** WORK REQUEST **
Copy every entry exactly as it stands, though any image it holds should stay out of the copy.

** SUPPLIED ENTRIES **
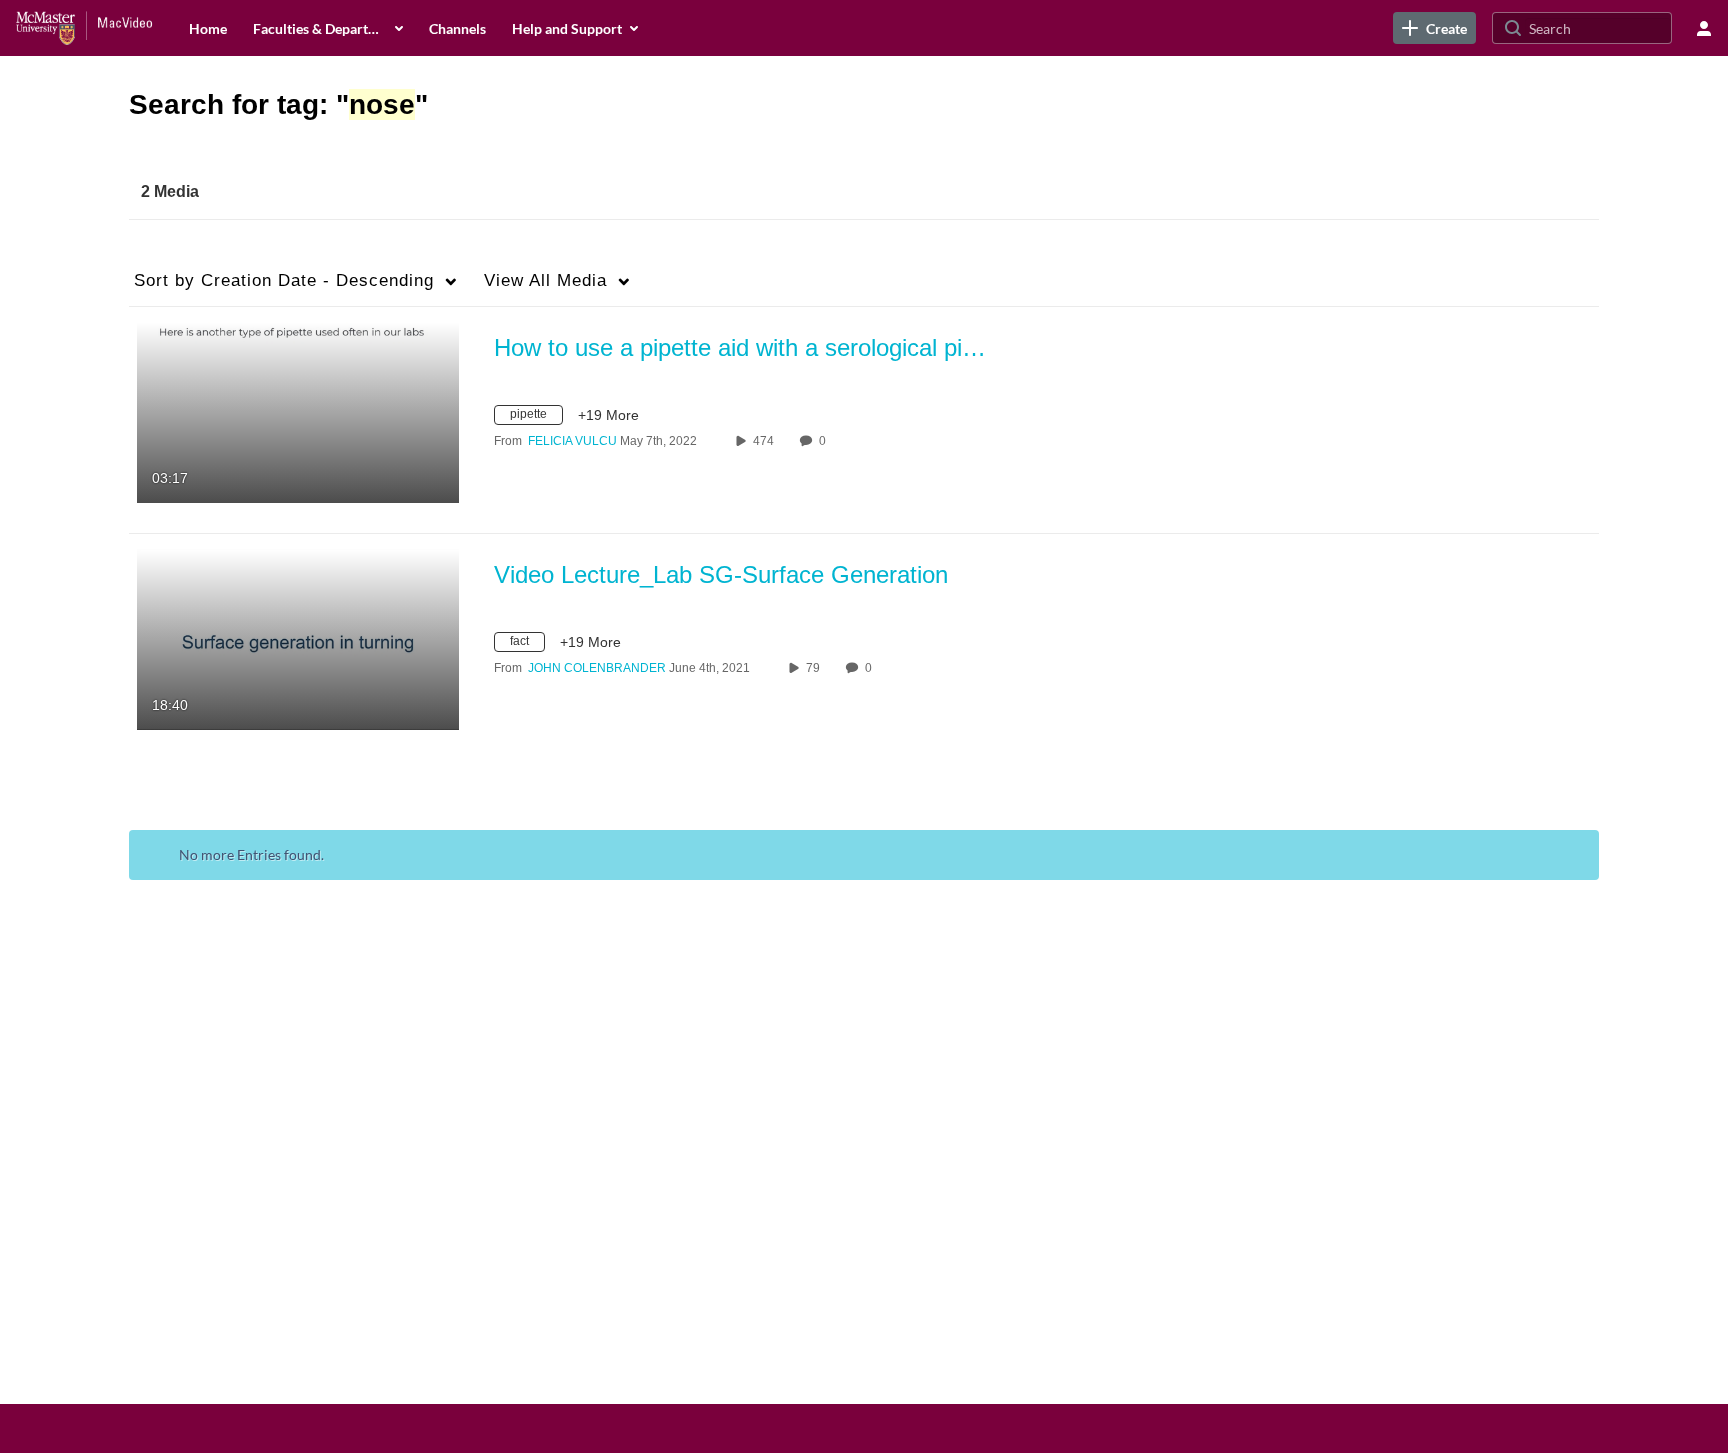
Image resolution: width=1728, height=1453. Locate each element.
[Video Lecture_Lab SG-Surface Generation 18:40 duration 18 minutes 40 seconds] (298, 638)
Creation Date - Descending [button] (284, 280)
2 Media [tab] (170, 191)
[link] (1434, 28)
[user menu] (1704, 28)
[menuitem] (208, 28)
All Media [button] (545, 280)
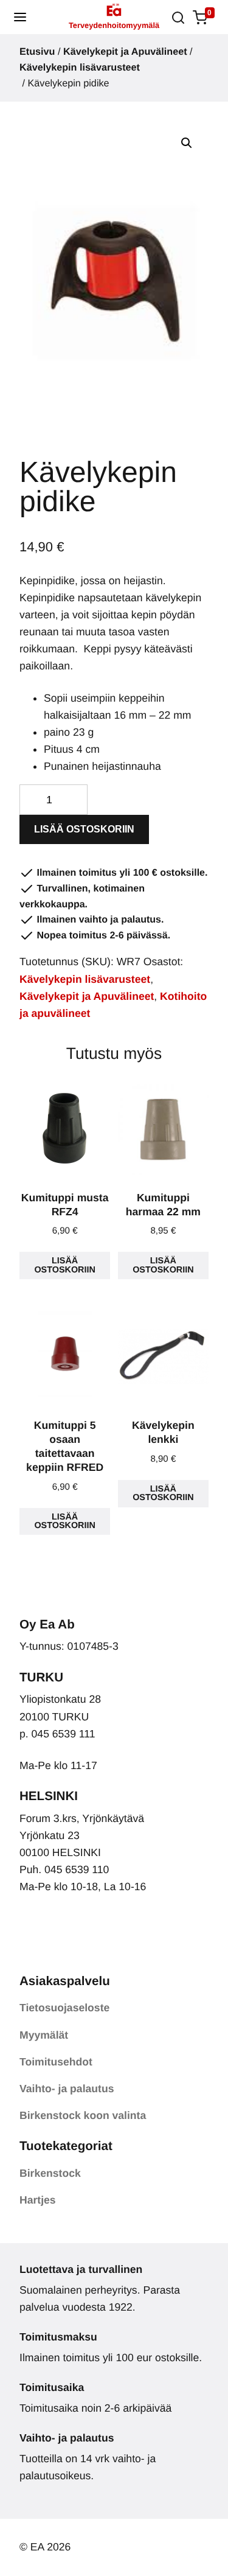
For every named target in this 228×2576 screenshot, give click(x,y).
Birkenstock (50, 2173)
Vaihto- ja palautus (66, 2088)
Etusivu (37, 51)
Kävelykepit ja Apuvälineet (125, 51)
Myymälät (43, 2035)
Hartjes (37, 2200)
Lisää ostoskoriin (84, 829)
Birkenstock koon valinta (82, 2115)
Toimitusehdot (55, 2062)
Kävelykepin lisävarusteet (79, 67)
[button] (20, 17)
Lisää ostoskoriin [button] (64, 1265)
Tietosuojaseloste (64, 2008)
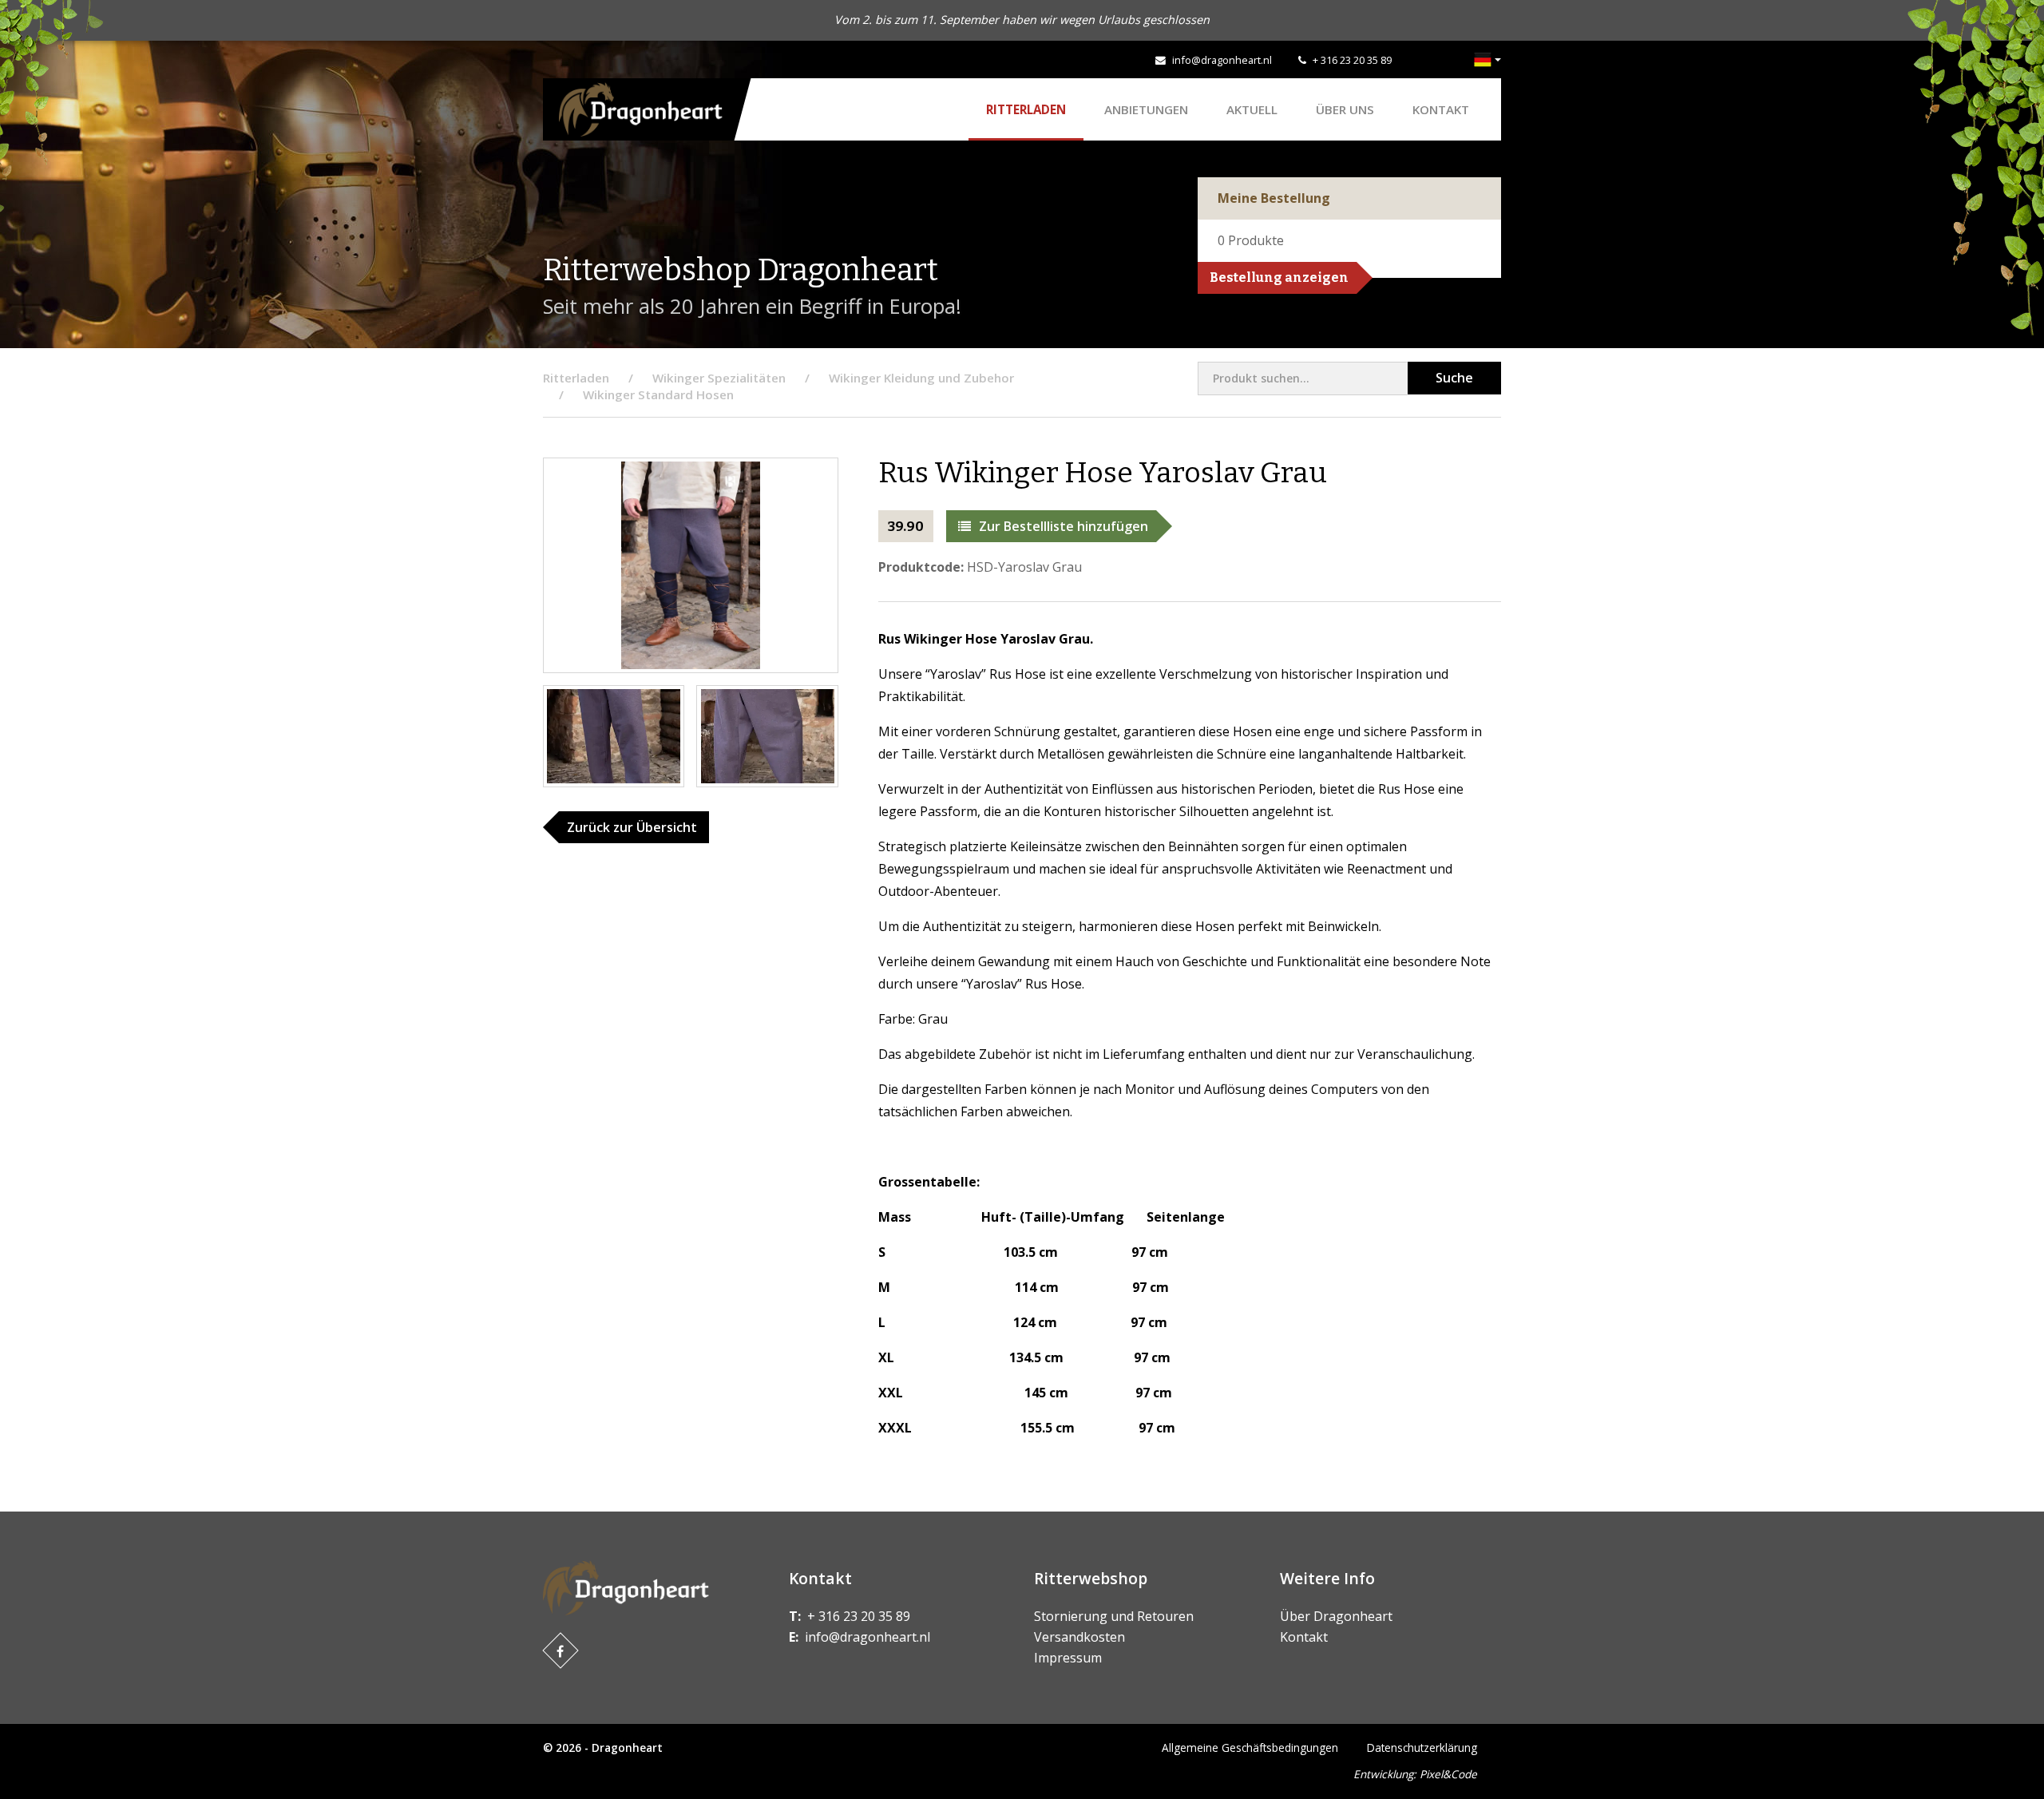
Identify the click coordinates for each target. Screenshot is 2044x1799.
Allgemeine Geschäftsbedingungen (1250, 1747)
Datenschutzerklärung (1422, 1747)
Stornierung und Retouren (1114, 1616)
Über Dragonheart (1336, 1616)
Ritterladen (1026, 109)
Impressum (1068, 1657)
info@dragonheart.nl (1222, 60)
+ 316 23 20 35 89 (1352, 60)
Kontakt (1440, 109)
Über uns (1345, 109)
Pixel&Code (1448, 1773)
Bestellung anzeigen (1279, 277)
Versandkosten (1079, 1637)
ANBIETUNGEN (1146, 109)
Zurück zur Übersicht (632, 827)
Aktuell (1252, 109)
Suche (1454, 377)
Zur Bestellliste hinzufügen (1063, 526)
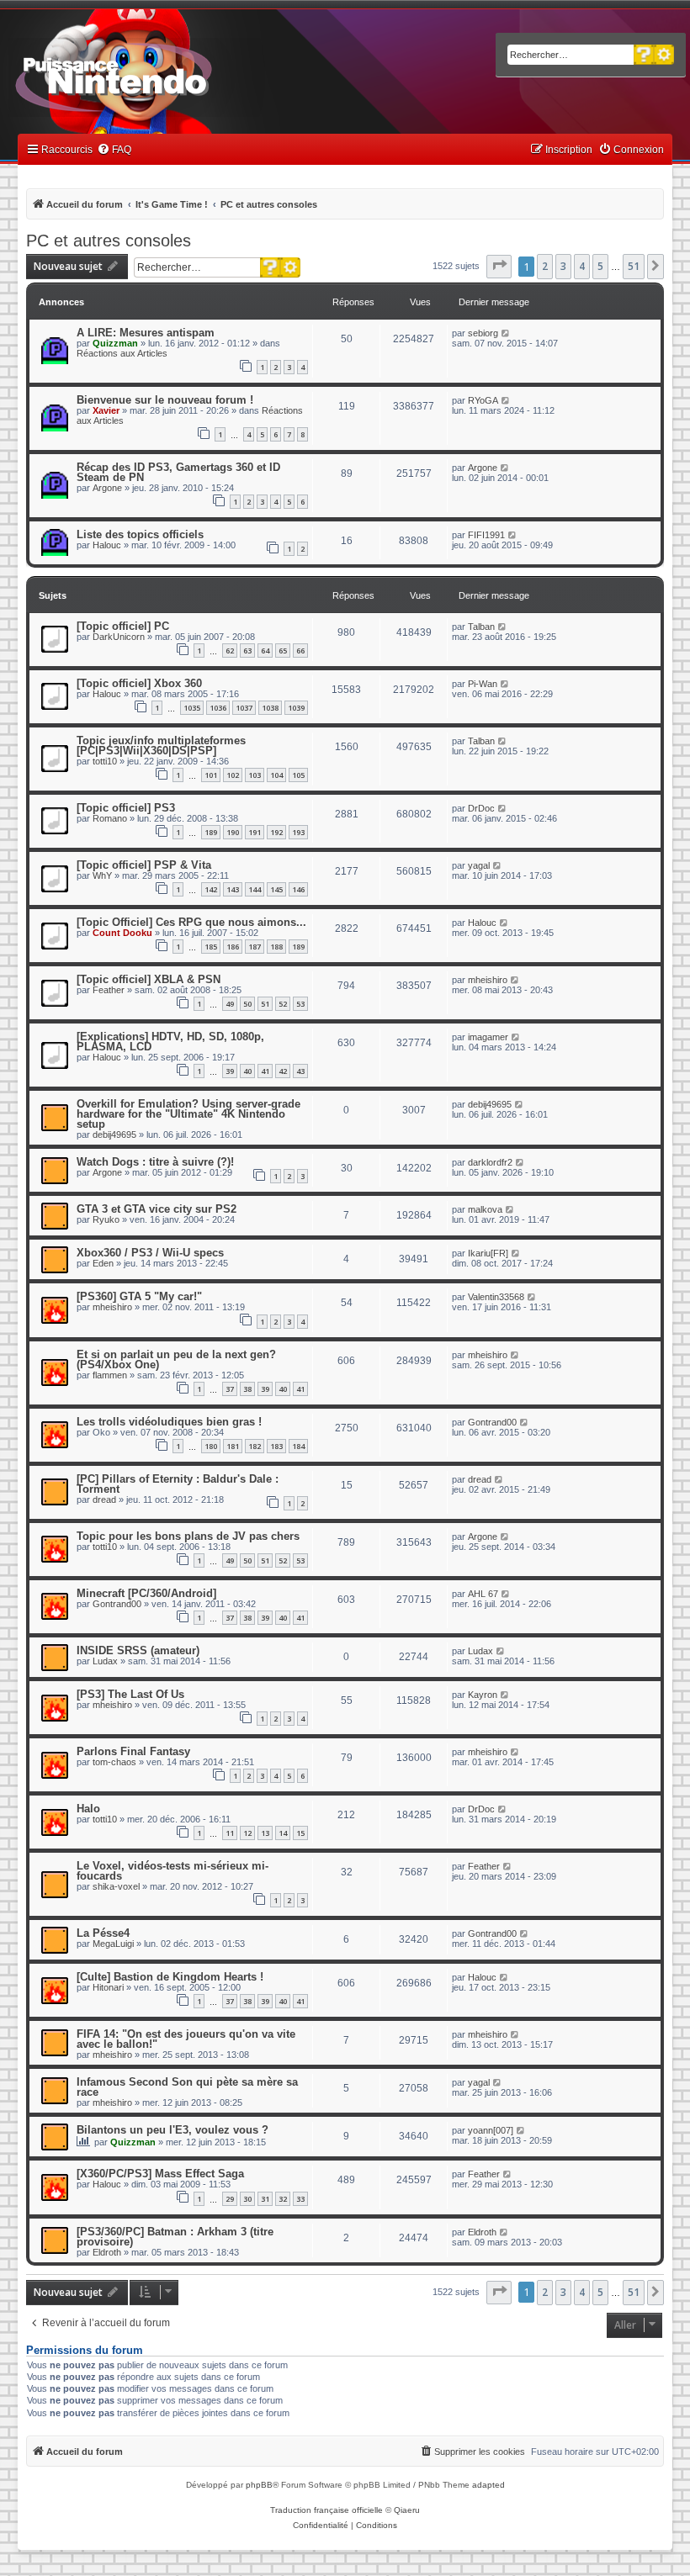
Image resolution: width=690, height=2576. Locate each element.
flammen (110, 1375)
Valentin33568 (496, 1297)
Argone (107, 488)
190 (232, 832)
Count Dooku (122, 933)
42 (283, 1071)
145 (276, 889)
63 (247, 650)
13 (265, 1833)
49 (230, 1003)
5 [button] (600, 266)
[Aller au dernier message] (506, 333)
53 (300, 1003)
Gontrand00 (492, 1422)
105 (298, 775)
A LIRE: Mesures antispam (146, 332)
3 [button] (563, 266)
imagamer (488, 1037)
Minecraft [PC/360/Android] (146, 1593)
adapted (488, 2484)
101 (210, 775)
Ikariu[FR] (488, 1253)
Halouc (107, 545)
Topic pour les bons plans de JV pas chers (188, 1536)
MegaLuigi (113, 1944)
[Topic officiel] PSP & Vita (144, 865)
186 (232, 946)
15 (300, 1833)
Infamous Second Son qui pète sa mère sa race (187, 2087)
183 (276, 1446)
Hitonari (108, 1987)
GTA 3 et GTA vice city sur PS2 (156, 1209)
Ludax (105, 1661)
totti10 (105, 761)
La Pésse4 (103, 1933)
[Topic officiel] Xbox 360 (139, 683)
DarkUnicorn (119, 637)
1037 (244, 707)
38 (247, 1388)
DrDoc (481, 808)
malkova (485, 1209)
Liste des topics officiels (140, 534)
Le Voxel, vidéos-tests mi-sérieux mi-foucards (172, 1870)
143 (232, 889)
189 (210, 832)
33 (300, 2198)
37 (230, 1388)
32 (283, 2198)
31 (265, 2198)
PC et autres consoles (108, 240)
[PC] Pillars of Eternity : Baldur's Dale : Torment (178, 1484)
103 (254, 775)
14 (283, 1833)
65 (283, 650)
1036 (218, 707)
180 (210, 1446)
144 (254, 889)
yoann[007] (490, 2130)
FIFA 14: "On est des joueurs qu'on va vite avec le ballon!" (186, 2039)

** EXPECTED ANSWER **
Image resolution: width=1728, height=1453. Locate each element.
[Video Lecture_Lab SG-Surface Generation 18:40 duration 18 minutes 40 seconds] (298, 638)
Creation Date - Descending [button] (284, 280)
2 Media [tab] (170, 191)
[link] (1434, 28)
[user menu] (1704, 28)
[menuitem] (208, 28)
All Media [button] (545, 280)
For every named target in this 228×2576 screenshot, give click(x,y).
Birkenstock (50, 2173)
Vaihto- ja palautus (66, 2088)
Etusivu (37, 51)
Kävelykepit ja Apuvälineet (125, 51)
Myymälät (43, 2035)
Hartjes (37, 2200)
Lisää ostoskoriin (84, 829)
Birkenstock koon valinta (82, 2115)
Toimitusehdot (55, 2062)
Kävelykepin lisävarusteet (79, 67)
[button] (20, 17)
Lisää ostoskoriin [button] (64, 1265)
Tietosuojaseloste (64, 2008)
Identify the click coordinates for each target. Screenshot is 2044x1799.
Allgemeine Geschäftsbedingungen (1250, 1747)
Datenschutzerklärung (1422, 1747)
Stornierung und Retouren (1114, 1616)
Über Dragonheart (1336, 1616)
Ritterladen (1026, 109)
Impressum (1068, 1657)
info@dragonheart.nl (1222, 60)
+ 316 23 20 35 89 (1352, 60)
Kontakt (1440, 109)
Über uns (1345, 109)
Pixel&Code (1448, 1773)
Bestellung anzeigen (1279, 277)
Versandkosten (1079, 1637)
ANBIETUNGEN (1146, 109)
Zurück zur Übersicht (632, 827)
Aktuell (1252, 109)
Suche (1454, 377)
Zur Bestellliste hinzufügen (1063, 526)
Image resolution: width=690, height=2576. Locate each element.
flammen (110, 1375)
Valentin33568 (496, 1297)
Argone (107, 488)
190 (232, 832)
Count Dooku (122, 933)
42 (283, 1071)
145 (276, 889)
63 (247, 650)
13 (265, 1833)
49 (230, 1003)
5 [button] (600, 266)
[Aller au dernier message] (506, 333)
53 (300, 1003)
Gontrand00 (492, 1422)
105 (298, 775)
A LIRE: Mesures antispam (146, 332)
3 [button] (563, 266)
imagamer (488, 1037)
Minecraft [PC/360/Android] (146, 1593)
adapted (488, 2484)
101 (210, 775)
Ikariu[FR] (488, 1253)
Halouc (107, 545)
Topic pour les bons plans de JV pas chers (188, 1536)
MegaLuigi (113, 1944)
[Topic officiel] PSP & Vita (144, 865)
186 (232, 946)
15 (300, 1833)
Infamous Second Son qui pète sa mère sa race (187, 2087)
183 (276, 1446)
Hitonari (108, 1987)
GTA 3 et GTA vice city sur PS2 (156, 1209)
Ludax (105, 1661)
totti10 (105, 761)
La Pésse4 (103, 1933)
[Topic officiel] Xbox 360 (139, 683)
DarkUnicorn (119, 637)
1037 (244, 707)
38 (247, 1388)
DrDoc (481, 808)
malkova (485, 1209)
Liste des topics officiels (140, 534)
Le Voxel, vidéos-tests mi-sérieux mi-foucards (172, 1870)
143 (232, 889)
189 (210, 832)
33 (300, 2198)
37 (230, 1388)
32 (283, 2198)
31 (265, 2198)
PC et autres consoles (108, 240)
[PC] Pillars of Eternity : Baldur's Dale : Torment (178, 1484)
103 (254, 775)
14 (283, 1833)
65 (283, 650)
1036 (218, 707)
180 (210, 1446)
144 (254, 889)
yoann[007] (490, 2130)
FIFA 14: "On est des joueurs qu'on va vite avec le ballon!" (186, 2039)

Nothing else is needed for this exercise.